***** INPUT MATERIAL *****

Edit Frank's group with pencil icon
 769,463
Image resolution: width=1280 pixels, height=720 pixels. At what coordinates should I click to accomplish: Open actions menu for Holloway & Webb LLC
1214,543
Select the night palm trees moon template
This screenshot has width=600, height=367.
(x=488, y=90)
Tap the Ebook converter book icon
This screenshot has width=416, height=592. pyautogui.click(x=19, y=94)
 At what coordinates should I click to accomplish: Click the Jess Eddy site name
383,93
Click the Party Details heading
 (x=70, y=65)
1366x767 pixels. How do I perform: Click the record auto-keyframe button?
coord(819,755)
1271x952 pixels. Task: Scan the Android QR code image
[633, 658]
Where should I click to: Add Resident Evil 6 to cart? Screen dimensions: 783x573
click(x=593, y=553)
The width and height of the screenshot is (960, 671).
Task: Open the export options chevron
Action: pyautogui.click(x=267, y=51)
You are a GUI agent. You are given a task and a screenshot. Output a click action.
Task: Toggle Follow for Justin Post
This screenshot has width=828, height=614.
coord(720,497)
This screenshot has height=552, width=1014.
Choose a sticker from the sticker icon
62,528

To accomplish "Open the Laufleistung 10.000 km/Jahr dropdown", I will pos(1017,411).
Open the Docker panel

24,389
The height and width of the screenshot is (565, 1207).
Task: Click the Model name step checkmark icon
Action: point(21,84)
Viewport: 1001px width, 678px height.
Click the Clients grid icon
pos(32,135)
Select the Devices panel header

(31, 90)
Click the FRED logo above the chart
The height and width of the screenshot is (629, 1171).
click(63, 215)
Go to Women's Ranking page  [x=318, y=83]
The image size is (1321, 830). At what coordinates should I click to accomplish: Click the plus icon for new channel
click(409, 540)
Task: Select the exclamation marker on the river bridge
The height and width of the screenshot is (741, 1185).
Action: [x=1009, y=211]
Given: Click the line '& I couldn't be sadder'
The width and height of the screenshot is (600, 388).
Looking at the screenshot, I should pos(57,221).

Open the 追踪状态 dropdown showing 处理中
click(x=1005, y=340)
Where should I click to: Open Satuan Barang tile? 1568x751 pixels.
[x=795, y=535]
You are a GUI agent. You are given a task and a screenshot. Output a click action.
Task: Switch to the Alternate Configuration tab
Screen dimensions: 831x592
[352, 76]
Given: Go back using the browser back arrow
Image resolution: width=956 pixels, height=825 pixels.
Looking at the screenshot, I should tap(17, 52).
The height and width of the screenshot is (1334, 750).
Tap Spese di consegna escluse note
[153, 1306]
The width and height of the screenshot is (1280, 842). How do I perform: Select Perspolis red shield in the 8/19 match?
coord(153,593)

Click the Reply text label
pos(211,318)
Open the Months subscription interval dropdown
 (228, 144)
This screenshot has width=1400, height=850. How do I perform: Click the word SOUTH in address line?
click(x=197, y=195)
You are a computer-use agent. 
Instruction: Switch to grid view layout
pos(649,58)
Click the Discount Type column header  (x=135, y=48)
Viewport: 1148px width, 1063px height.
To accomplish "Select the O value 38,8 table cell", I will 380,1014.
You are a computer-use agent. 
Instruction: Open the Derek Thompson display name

*****

* TASK TO CARRY OUT: What is the number of lines in the entries above that contain the word "Viewport"? Answer with that number only.

* EXERCISE RESPONSE: 2